Pasaron una primavera larga e intensa, un verano tórrido, agotador, y un otoño melancólico. Se querían, hubieran vivido felices juntos muchos años… de no ser por él, claro.
Herbert nunca olvidaría aquella tarde cuando tras horas de discusión, al fin la explicó por qué no dormía, por qué conducía sin rumbo hasta perderse durante horas, por qué miraba interminablemente al cielo desde la ventana del dormitorio.
Y se lo explicó de un modo muy sencillo, con un cuento.
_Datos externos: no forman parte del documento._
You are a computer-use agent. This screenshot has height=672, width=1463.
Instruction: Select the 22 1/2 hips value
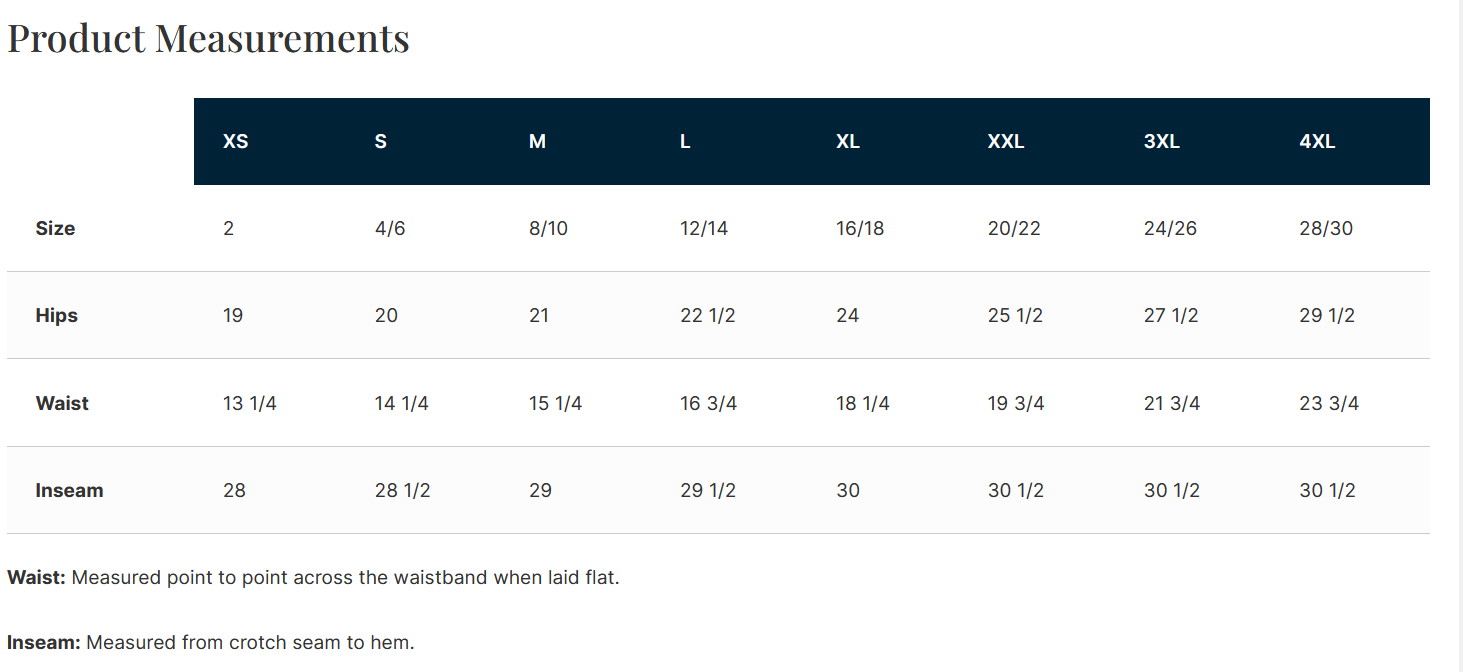(x=707, y=316)
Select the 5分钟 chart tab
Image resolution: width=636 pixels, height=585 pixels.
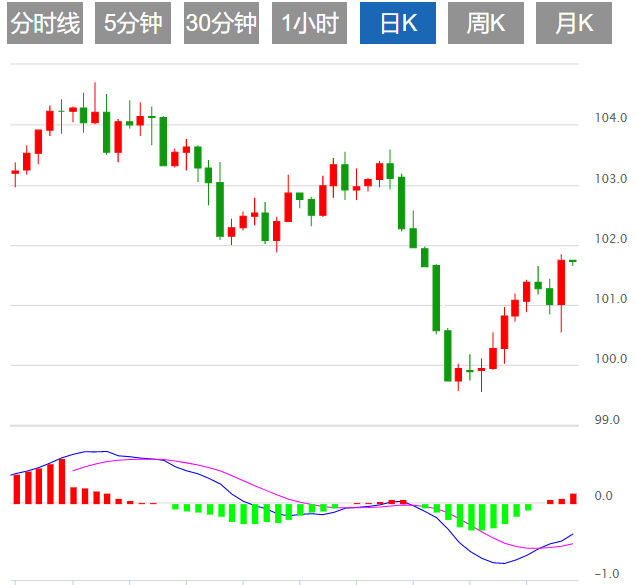click(x=133, y=23)
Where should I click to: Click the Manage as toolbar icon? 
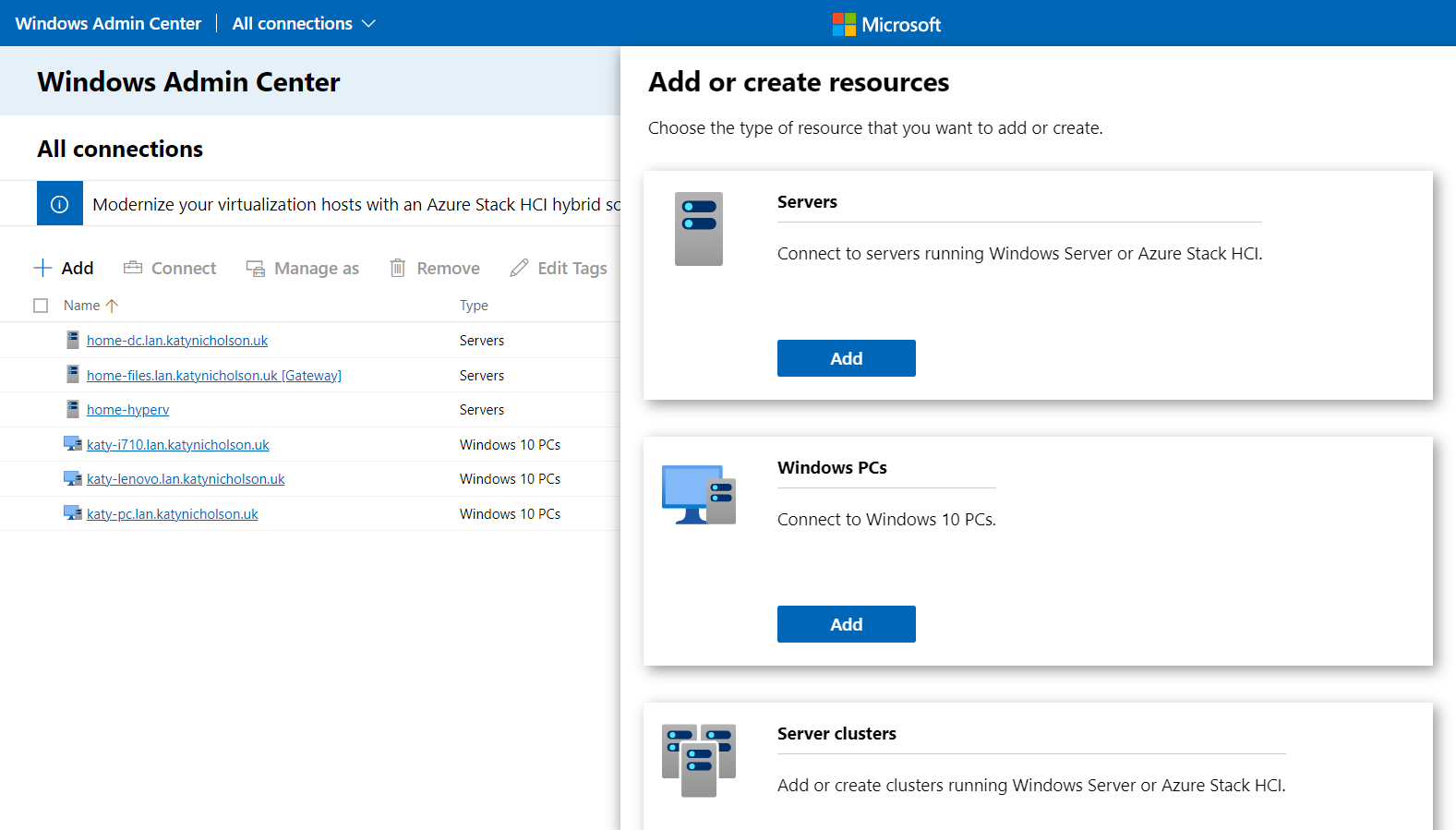tap(255, 268)
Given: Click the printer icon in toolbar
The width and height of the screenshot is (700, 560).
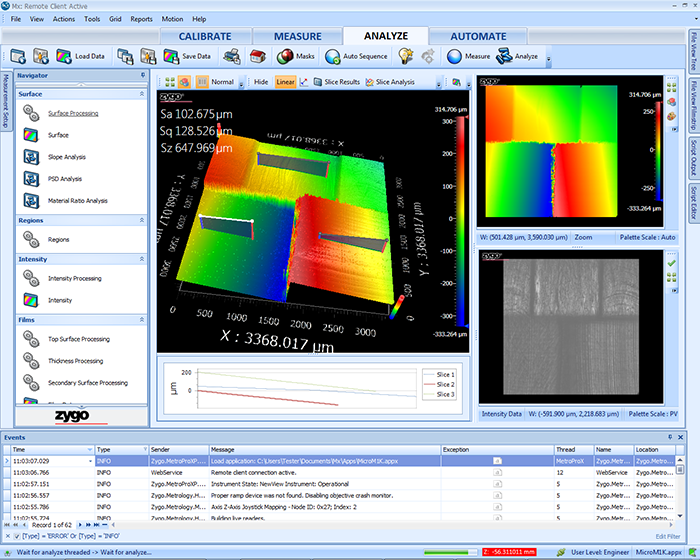Looking at the screenshot, I should [x=231, y=57].
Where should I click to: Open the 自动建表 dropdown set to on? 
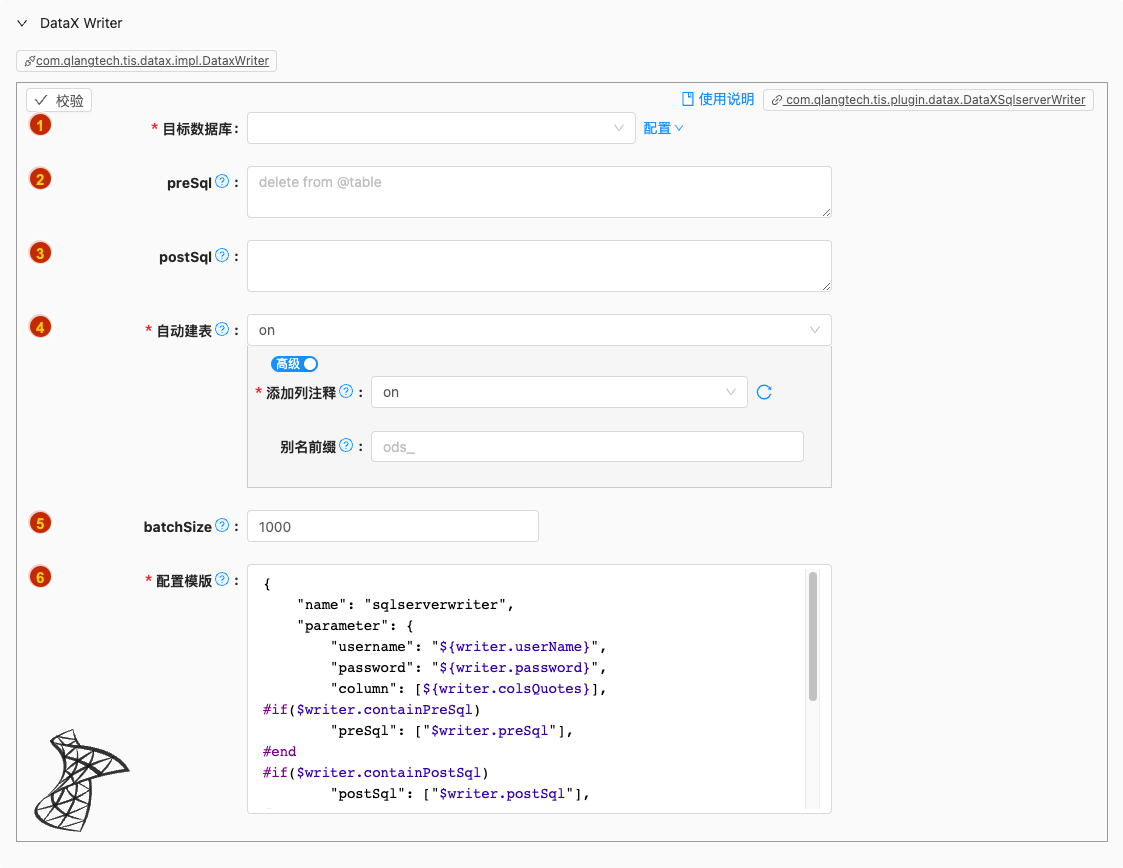point(539,330)
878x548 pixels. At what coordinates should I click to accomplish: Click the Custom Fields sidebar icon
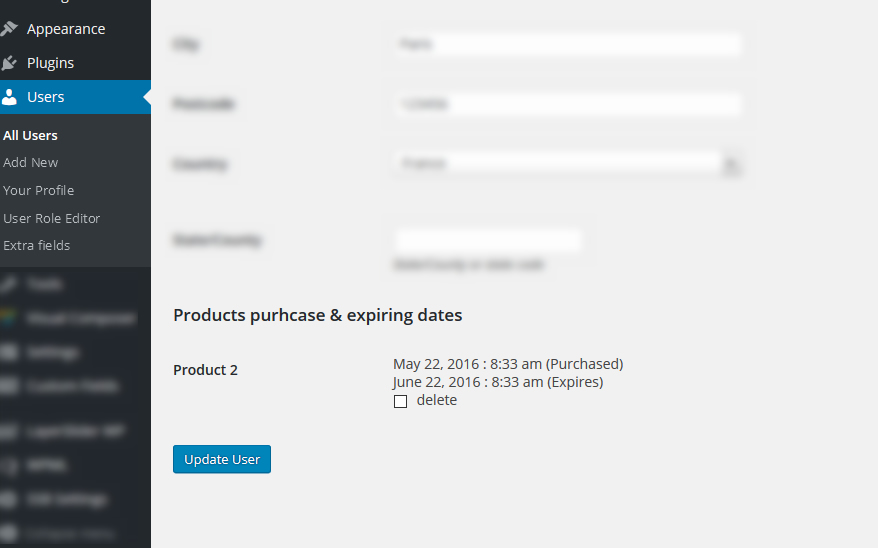[x=10, y=386]
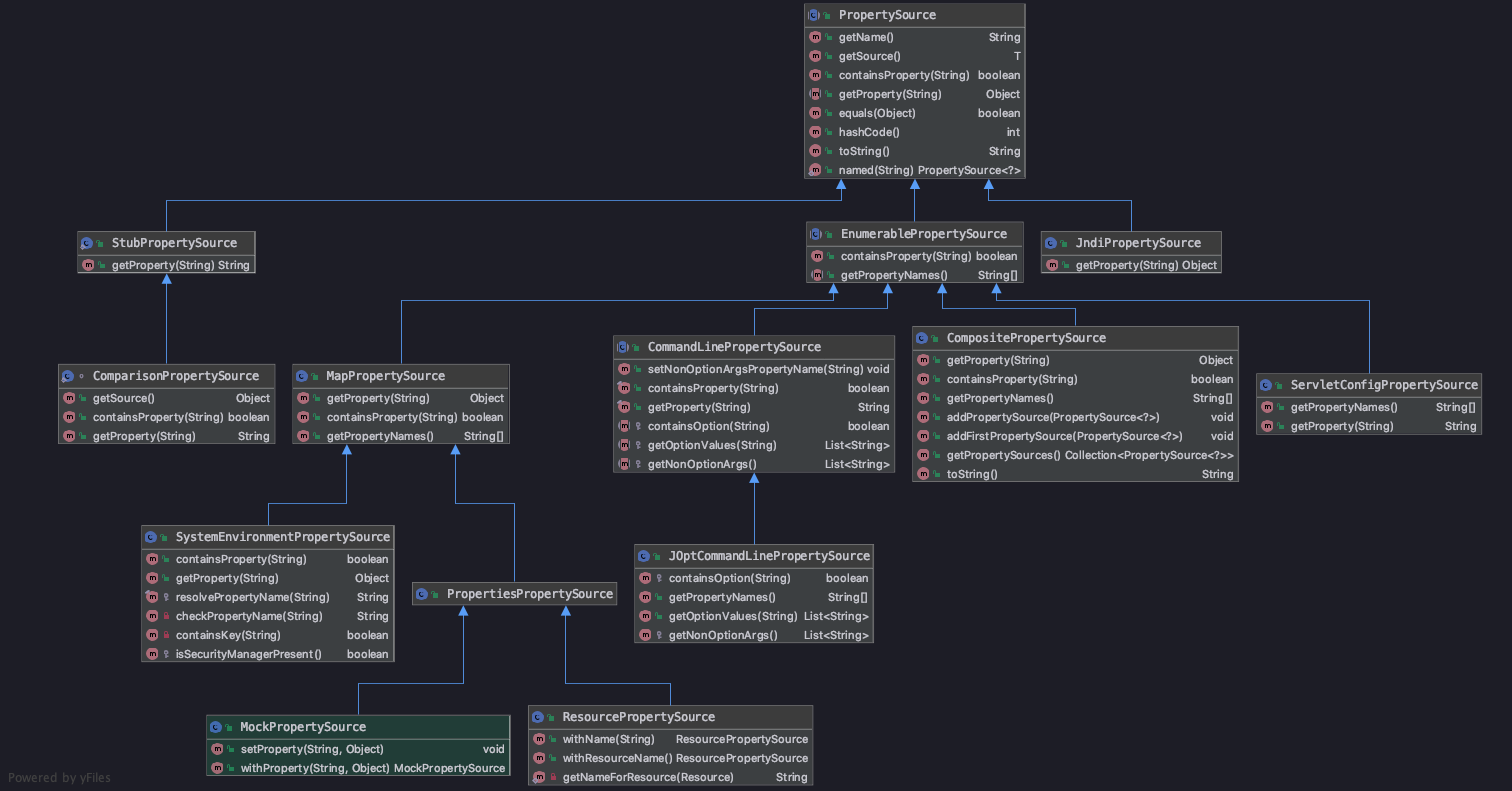The width and height of the screenshot is (1512, 791).
Task: Select the StubPropertySource class icon
Action: [x=87, y=243]
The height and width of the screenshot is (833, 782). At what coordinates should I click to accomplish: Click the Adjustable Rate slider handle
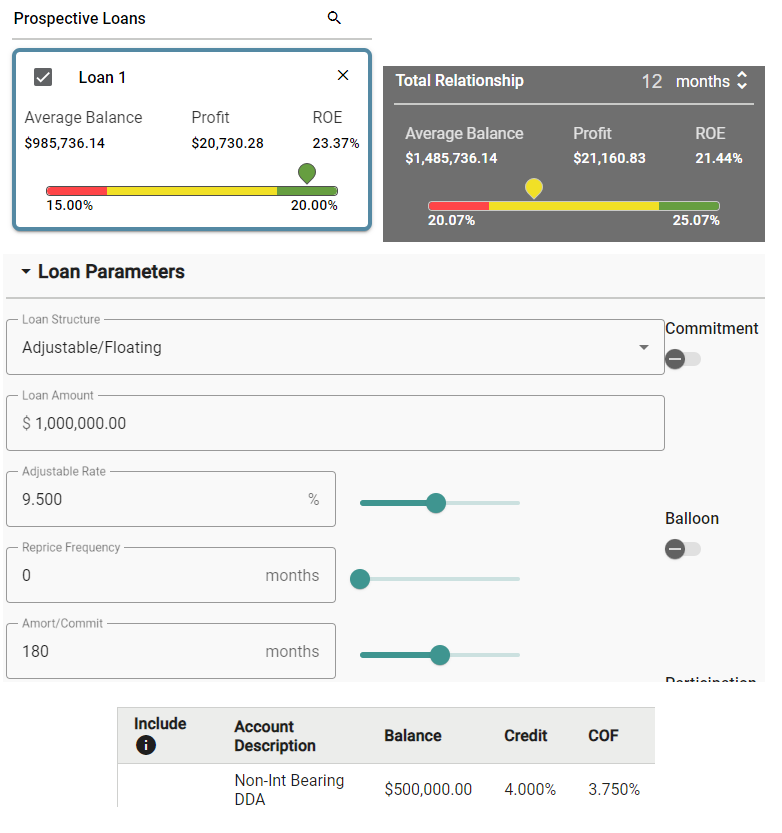pos(435,503)
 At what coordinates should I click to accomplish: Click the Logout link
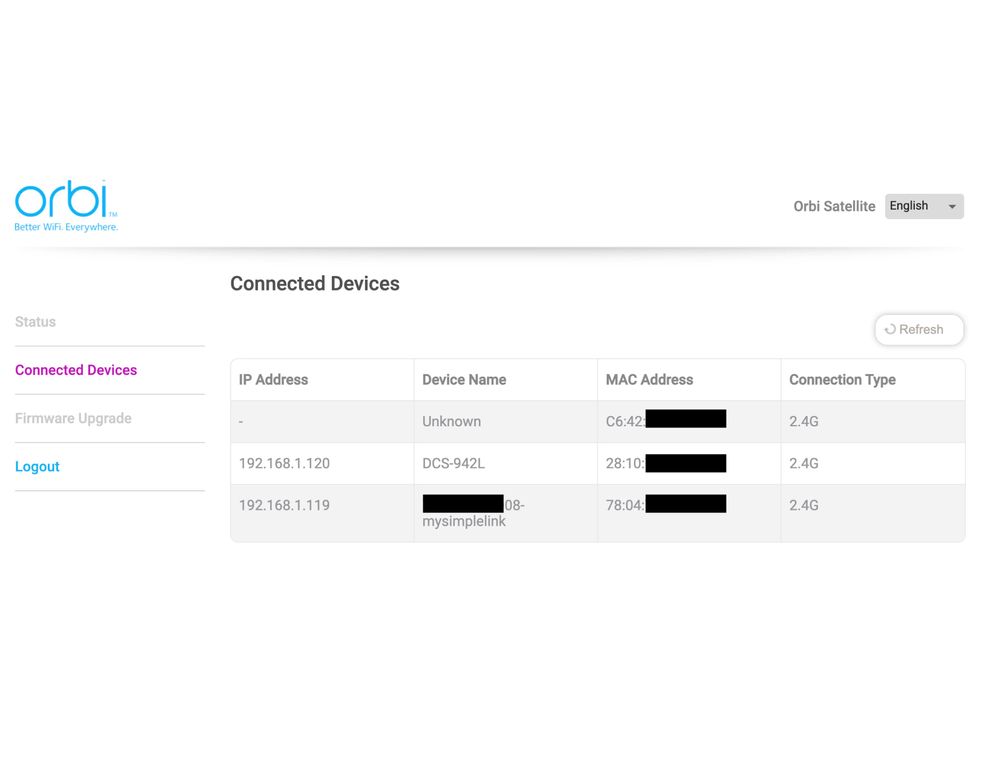(37, 467)
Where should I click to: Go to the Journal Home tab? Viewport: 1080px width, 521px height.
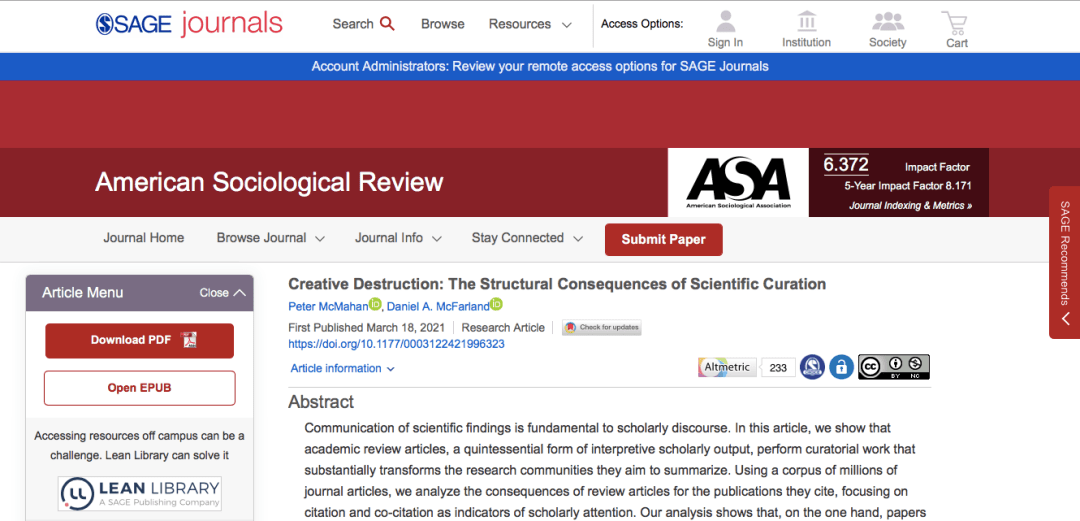point(144,238)
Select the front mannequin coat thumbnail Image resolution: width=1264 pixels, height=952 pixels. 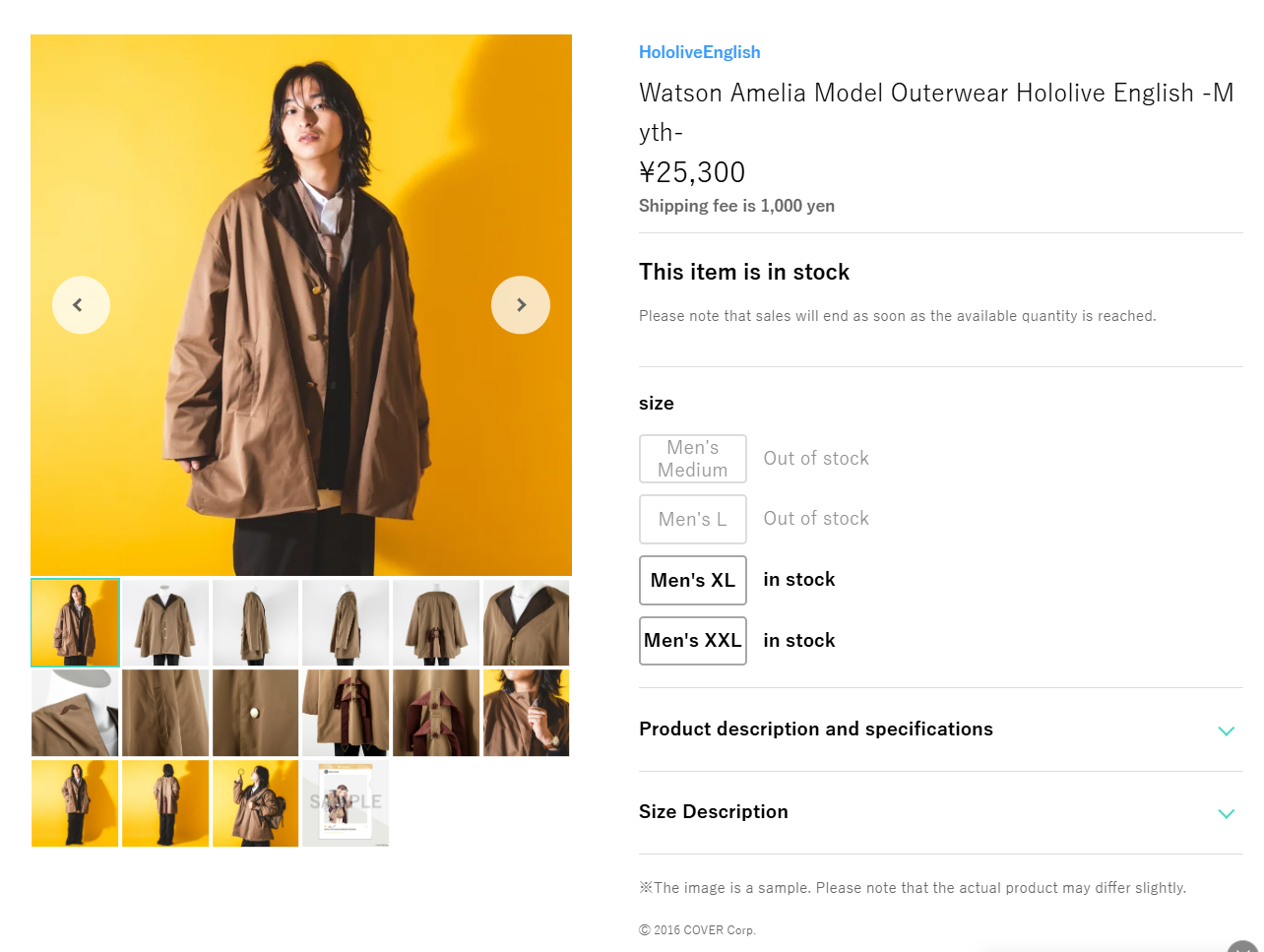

Él era el protagonista, un niño con una lesión en la espalda que no podía moverse ni correr hasta que los nuevos tratamientos de osteogénesis le repararan el espinazo quebrado en un accidente. Y ese niño era un niño muy triste, muy solo, hasta que alguien, su abuelo, le regaló unas novelas antiguas, una reedición de coleccionista. El niño apenas sabia leer pero aprendió espoleado por aquellas portadas brillantes, los dibujos de soles y desiertos y bestias de muchos brazos: Barsoom . Marte. Aquel mundo fue suyo ya por siempre. Su silla de ruedas viajó por el espacio, los apoyabrazos fueron los mandos de una astronave, el sol del jardín se hizo el sol de un desierto abrasador y las matas de petunias ciudades de jade y cristal que elevaban sobre la arena cientos de agujas y cúpulas. Y la noche… la noche tras la ventana era también la noche marciana, la noche en que Dejah Thoris, la princesa de Marte, paseaba su sensualidad alienígena bajo las dos lunas de Barsoom , quizá esperando la llegada del guerrero verde y de cuatro brazos, Tras Tarkas.
Ella no le entendió, le miró con amor, pero sin entenderle ni lo más mínimo. No sabía de sueños, de ese ansia por llegar más lejos, allá dónde sólo tus fuerzas y tu corazón te sostienen vivo contra la naturaleza salvaje, sin domar aún. Y siguió sin entender por qué Herbert decía quererla mientras hacía las maletas y se marchaba a Goddard. Había aceptado el trabajo en el centro espacial, su futuro estaba claro. El de ella también.